The First pillar comprises of domestic and international marketing activities by using the 50 Treasures to adjust Kenya’s image and to promote the full range of its natural and cultural heritage. Its main target is focused towards increased tourist numbers and an expansion of tourism development throughout Kenya.
The other pillar incorporates a community development approach through sustainable tourism within the regions of the 50 Treasures of Kenya. Its goal is to advocate for a more even distribution of the benefits of tourism while giving the local population a bigger say and supporting the long term cultural and environmental conservation.
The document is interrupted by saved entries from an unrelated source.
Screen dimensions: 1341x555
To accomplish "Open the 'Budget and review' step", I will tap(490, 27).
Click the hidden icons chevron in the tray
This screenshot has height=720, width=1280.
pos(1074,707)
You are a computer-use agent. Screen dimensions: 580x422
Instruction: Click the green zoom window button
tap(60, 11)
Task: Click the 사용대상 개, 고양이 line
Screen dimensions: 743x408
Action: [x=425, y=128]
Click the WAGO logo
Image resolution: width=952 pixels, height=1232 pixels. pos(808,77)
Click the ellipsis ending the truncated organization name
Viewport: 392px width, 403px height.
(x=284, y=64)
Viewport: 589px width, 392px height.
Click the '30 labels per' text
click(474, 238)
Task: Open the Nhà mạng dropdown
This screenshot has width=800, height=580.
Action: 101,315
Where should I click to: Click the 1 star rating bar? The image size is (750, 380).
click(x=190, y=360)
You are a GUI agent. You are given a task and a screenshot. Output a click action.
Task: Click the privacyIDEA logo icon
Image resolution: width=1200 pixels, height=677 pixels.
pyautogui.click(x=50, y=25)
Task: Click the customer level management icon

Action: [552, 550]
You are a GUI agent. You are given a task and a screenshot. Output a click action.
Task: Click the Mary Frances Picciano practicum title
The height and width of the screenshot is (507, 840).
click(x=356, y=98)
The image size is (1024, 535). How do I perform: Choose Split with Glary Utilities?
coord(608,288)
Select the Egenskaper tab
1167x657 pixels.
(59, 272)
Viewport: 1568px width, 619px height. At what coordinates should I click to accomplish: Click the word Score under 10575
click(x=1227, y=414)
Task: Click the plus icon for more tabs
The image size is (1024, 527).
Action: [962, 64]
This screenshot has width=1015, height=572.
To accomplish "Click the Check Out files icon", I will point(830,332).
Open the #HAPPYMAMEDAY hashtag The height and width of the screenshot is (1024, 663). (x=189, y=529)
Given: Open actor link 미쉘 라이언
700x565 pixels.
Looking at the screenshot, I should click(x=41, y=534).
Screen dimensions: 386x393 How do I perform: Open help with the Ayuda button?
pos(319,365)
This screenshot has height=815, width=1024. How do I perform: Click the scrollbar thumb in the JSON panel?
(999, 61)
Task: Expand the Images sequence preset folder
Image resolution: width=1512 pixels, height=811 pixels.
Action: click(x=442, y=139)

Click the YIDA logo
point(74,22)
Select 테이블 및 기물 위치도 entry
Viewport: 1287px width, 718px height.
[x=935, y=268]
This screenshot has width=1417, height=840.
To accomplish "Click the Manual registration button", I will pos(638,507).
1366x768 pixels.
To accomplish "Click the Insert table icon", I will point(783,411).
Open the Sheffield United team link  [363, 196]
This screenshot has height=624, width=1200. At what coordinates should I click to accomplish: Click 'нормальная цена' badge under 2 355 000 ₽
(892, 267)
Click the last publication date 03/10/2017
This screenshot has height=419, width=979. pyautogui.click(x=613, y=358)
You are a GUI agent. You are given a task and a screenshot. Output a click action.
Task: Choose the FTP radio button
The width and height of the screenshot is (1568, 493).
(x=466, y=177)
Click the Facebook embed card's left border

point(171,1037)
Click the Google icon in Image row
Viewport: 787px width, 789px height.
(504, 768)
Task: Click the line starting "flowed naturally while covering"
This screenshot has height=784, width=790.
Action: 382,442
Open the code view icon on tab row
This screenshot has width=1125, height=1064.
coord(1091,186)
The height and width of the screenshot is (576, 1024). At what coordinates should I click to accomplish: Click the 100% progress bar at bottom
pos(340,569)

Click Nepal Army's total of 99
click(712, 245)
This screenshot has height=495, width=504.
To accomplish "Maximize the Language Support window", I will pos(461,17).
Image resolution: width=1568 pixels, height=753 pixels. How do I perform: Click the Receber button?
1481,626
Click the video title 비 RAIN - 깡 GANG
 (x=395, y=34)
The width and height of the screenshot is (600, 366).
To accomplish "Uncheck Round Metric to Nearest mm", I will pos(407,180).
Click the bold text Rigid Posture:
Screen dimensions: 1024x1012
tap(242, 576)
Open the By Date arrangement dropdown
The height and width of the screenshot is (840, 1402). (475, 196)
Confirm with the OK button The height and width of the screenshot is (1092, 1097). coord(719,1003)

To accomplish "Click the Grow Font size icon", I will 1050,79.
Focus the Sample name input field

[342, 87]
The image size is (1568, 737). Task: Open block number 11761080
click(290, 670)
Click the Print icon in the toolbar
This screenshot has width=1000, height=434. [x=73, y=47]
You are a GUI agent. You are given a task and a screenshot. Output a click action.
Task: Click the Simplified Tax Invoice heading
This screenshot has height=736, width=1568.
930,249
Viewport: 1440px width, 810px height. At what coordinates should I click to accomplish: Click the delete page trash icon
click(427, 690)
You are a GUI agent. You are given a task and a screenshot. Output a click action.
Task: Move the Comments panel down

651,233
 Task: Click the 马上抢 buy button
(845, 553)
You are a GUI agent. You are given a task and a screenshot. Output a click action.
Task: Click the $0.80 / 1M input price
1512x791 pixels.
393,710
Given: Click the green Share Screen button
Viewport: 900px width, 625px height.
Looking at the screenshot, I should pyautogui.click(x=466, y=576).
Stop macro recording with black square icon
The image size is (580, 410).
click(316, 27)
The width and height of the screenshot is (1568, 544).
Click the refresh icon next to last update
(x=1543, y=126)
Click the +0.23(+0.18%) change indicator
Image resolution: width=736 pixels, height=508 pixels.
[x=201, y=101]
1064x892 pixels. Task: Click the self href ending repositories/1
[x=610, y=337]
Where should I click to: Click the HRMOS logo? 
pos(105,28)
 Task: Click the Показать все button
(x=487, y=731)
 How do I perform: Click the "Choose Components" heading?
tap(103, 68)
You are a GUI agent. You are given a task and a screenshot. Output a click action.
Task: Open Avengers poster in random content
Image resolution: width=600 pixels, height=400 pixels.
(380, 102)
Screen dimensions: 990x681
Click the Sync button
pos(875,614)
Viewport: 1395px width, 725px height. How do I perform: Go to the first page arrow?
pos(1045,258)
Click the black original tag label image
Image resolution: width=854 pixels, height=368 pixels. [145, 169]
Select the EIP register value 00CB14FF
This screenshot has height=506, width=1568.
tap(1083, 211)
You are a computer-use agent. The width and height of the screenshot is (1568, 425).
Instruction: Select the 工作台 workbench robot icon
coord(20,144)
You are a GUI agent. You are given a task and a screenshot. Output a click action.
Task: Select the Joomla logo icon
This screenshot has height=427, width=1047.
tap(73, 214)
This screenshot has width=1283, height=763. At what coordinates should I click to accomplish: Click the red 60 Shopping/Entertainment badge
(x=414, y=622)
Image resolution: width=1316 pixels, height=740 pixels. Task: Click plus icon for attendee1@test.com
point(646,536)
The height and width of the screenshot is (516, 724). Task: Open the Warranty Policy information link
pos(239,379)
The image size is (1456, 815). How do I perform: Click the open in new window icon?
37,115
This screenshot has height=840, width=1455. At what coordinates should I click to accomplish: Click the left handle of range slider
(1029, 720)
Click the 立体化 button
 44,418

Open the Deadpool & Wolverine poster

The dormant potential of tourism in Kenya
Kenya is currently far from utilizing its full tourism potential. On one hand, domestic tourism has not taken its rightfully expected role in tourism development within the country.This because most Kenyans are just beginning to understand, cherish and explore the beauty of their own country. On the other hand, the prevailing perception abroad of Kenya as a low-cost beach and safari destination restricts the number of tourists and lowers the perceived value of what can be experienced. Furthermore, many exceptional holiday activities in Kenya are still hardly known to most people. And finally, tourism is concentrating on an estimated 30 percent of Kenya’s surface only, leaving the bigger part of the country virtually unexploited for tourism development.
The Marketing Pillar
In order to help boost domestic tourism, improve the prevailing picture of Kenya abroad and promote new tourism activities and regions, the 50 Treasures of Kenya Trust is carrying out research and documentation with the objective to cover the better and lesser known regions and attractions of Kenya in order to provide photographic illustrations and information of these areas.
This comprehensive collection of data will form the basis for all upcoming marketing activities by the 50 Treasures of Kenya Trust. It will be also accessible to other organizations partnering with the 50 Treasures of Kenya Trust in promoting Kenya and the 50 Treasures of Kenya.
Planned marketing activities include amongst others a campaign aimed at making Kenyans aware of the beauty and diversity of their country, the production of various merchandizing products such as postcards, a coffee table book and a DVD, promotional events within and outside Kenya as well as an online portal for promoting and providing comprehensive information on Kenya.
The Sustainable Tourism and Community Development Pillar
Tourism as one of the most important business sectors of Kenyan economy has to take on a lead role in achieving the national development goals such as those of Vision 2030.
It is the view of the 50 Treasures of Kenya Trust, that positive development effects are best reached by sustainable tourism addressing socio-economic, cultural and environmental conservation aspects as well as those related to building and encouraging national cohesion. Hence, the Trust is lobbying for a tourism that avoids damage to environment, economy and local cultures, creates lasting benefits to the local people and involves them in decision-making processes. In fact, the 50 Treasures of Kenya project endeavors to ensure that sustainable tourism brings a positive experience to all involved parties, i.e. tour operators and hotels, local communities and tourists alike.
As a first step, the project invites relevant stakeholders to a roundtable process to develop sustainable tourism standards for Kenya. The project will then launch pilot community development projects in some of the Treasures’ regions expected outcomes are local development plans that would eventually lead to the implementation of sustainable tourism in collaboration with local communities and other stakeholders. Successful results from the pilot projects are then evaluated and later replicated on a national level.